Speech recognition helps us do everything faster – whether it’s checking emails, creating a document, or playing our favorite songs. But those technologies require audible speech, which is not always appropriate, for example, in a business meeting or a quiet library.
Now, Cornell University’s Asst. Prof. Cheng Zhang and doctoral student Ruidong Zhang have developed SpeeChin, a silent-speech recognition (SSR) device that can identify silent commands using images of skin deformation in the neck and face captured by a neck-mounted infrared (IR) camera.
The experimental device is similar in appearance to NeckFace, a technology Cheng Zhang and his SciFi Lab team members unveiled last year. NeckFace can continuously track full facial expressions by using infrared cameras to capture images of the chin and face from beneath the neck.
Like NeckFace, the SpeeChin features an IR camera mounted on a 3D-printed necklace case, which is hung on a silver chain with the camera pointing up at the wearer’s chin. For increased stability, the developers designed a wing on each side, along with a coin that serves as a weight on its bottom.
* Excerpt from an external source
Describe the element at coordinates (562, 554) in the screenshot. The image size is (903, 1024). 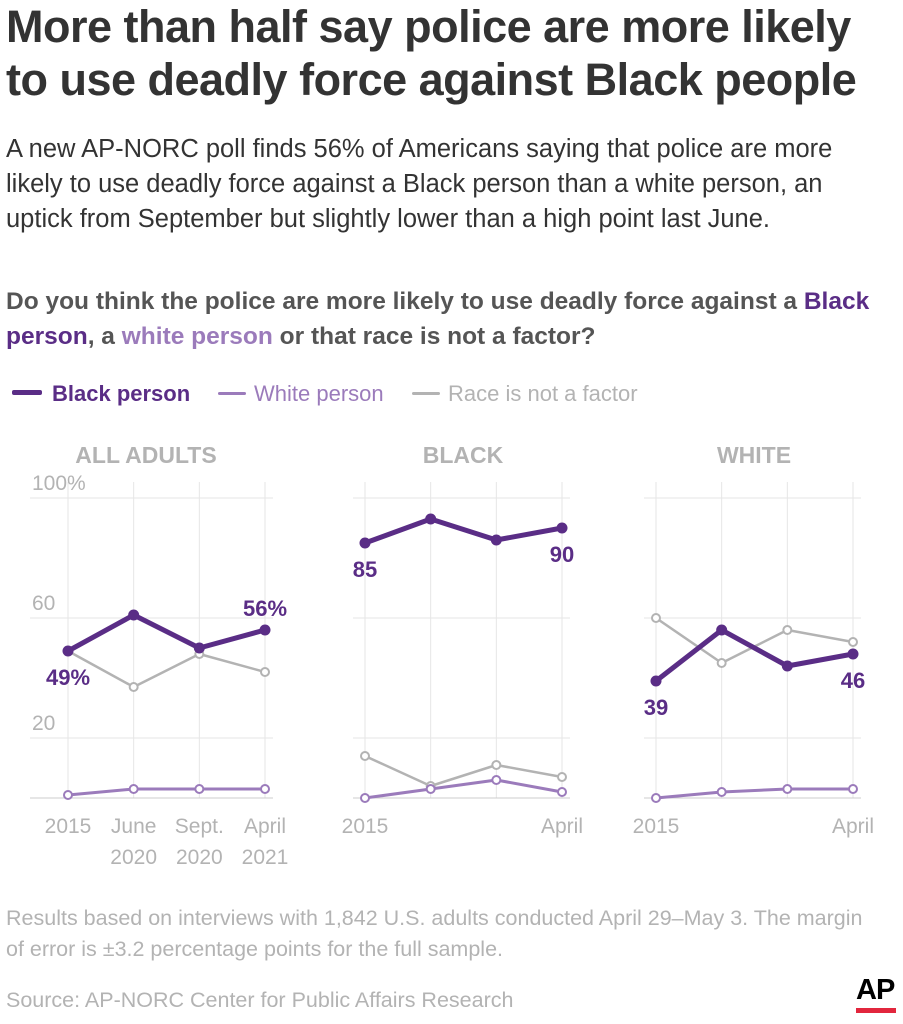
I see `data-label: 90` at that location.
The IR camera captures images of the neck and face from under the chin. These images are first pre-processed and then deep learned by an end-to-end deep convolutional-recurrent-neural-network (CRNN) model to infer different silent speech commands.
The initial experimentation with 20 participants (10 participants for each language) showed that SpeeChin could recognize 54 silent speech commands in English and 44 simple Mandarin words or phrases. SpeeChin recognized commands in English and Mandarin with an average accuracy of 90.5% and 91.6%, respectively. However, the success rates dropped significantly when participants used the device while walking, due in part to the variation in walking styles (more versus less head movement, for example).
Once developed further, the SpeeChin could be utilized in real-world applications. The technology could also be used by people who lack the power of speech.